As Keep Carter County Beautiful continues to reach out to community leaders and organizations, its influence expands along with its efforts, and board members are not planning to slow down anytime soon.

“God said we are stewards of the Earth,” chairman Edward Jordan said. “I would like to push the word that you do something every day to enhance the planet.”

This could be anything, he said, from something as small as picking up a wrapper you see on a sidewalk to participating in a community cleanup.

This is the mentality KCCB has been working on spreading since it started years ago. Starting as a group of people looking to make a difference, the organization has grown to give presentations to multiple organizations across the county.

“Just last week, there were three meetings I was involved with,” Jordan said. “I was down at the Carter County Drug Prevention Center.”

He said he gave the youth there a presentation, and their reaction was a surprise.

“I was shocked at how inquisitive they were,” Jordan said. “I was floored at how they wanted to get involved and what they were doing.”
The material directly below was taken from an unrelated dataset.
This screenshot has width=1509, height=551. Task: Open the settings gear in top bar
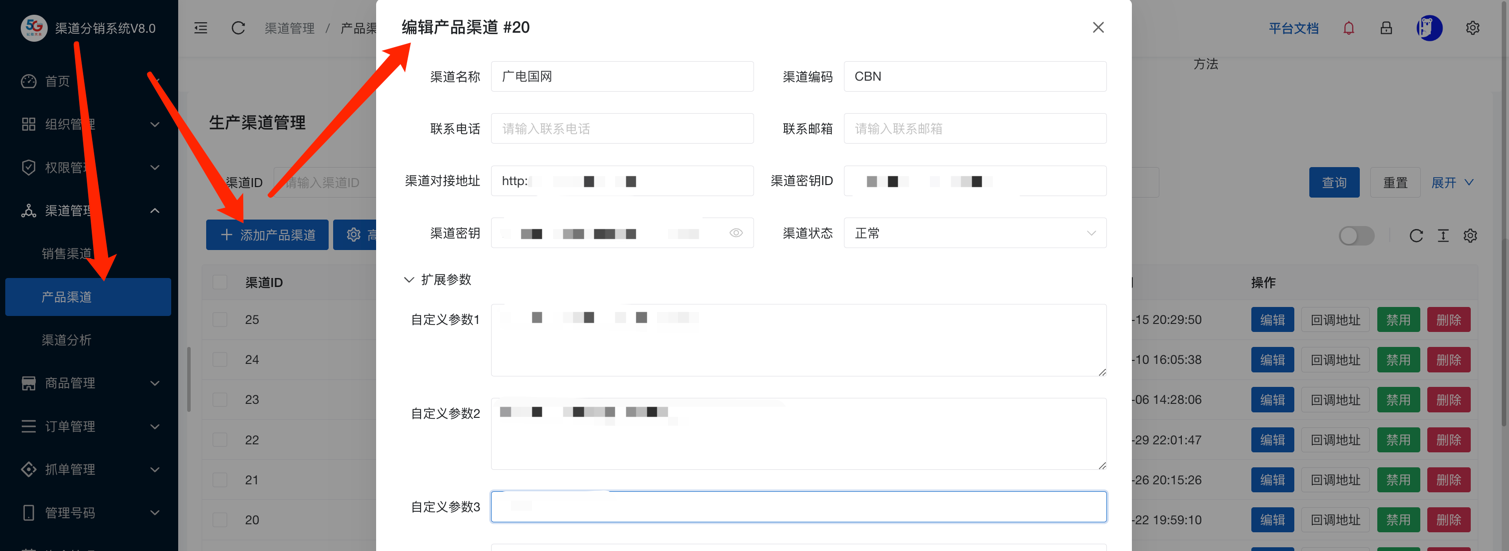point(1472,28)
CCDP youth recently cleaned up hundreds of cigarette butts from Elizabethton’s various parks, and Jordan said the growing relationship between CCDP and KCCB will be beneficial to the community as a whole.

“They already want to know when the next cleanup is going to be,” he said.

In terms of government, after some controversy regarding the Teaberry Road cleanup earlier in the year, the Landfill Committee voted in favor of allowing Solid Waste Director Benny Lyons to lend out dumpsters for KCCB to utilize in future cleanups.

With details still coming about a future Poga Road cleanup, KCCB has reached out to and worked with the National Forestry Service, and future interaction with Tennessee Department of Transportation for highway cleanups and future grants means KCCB’s relationships with government organizations are continuing to grow.

“I think it is good Carter County is taking the lead,” Edward Bascomi said. “You see in television and newspapers ‘Carter County’ instead of ‘Washington County’ and other counties.”

Commissioner Ross Garland said he wanted to thank everyone who has worked hard to get the organization to where it is today.

“We want to thank you guys for all the hard work you are doing,” Garland said. “We know the work you put into it.”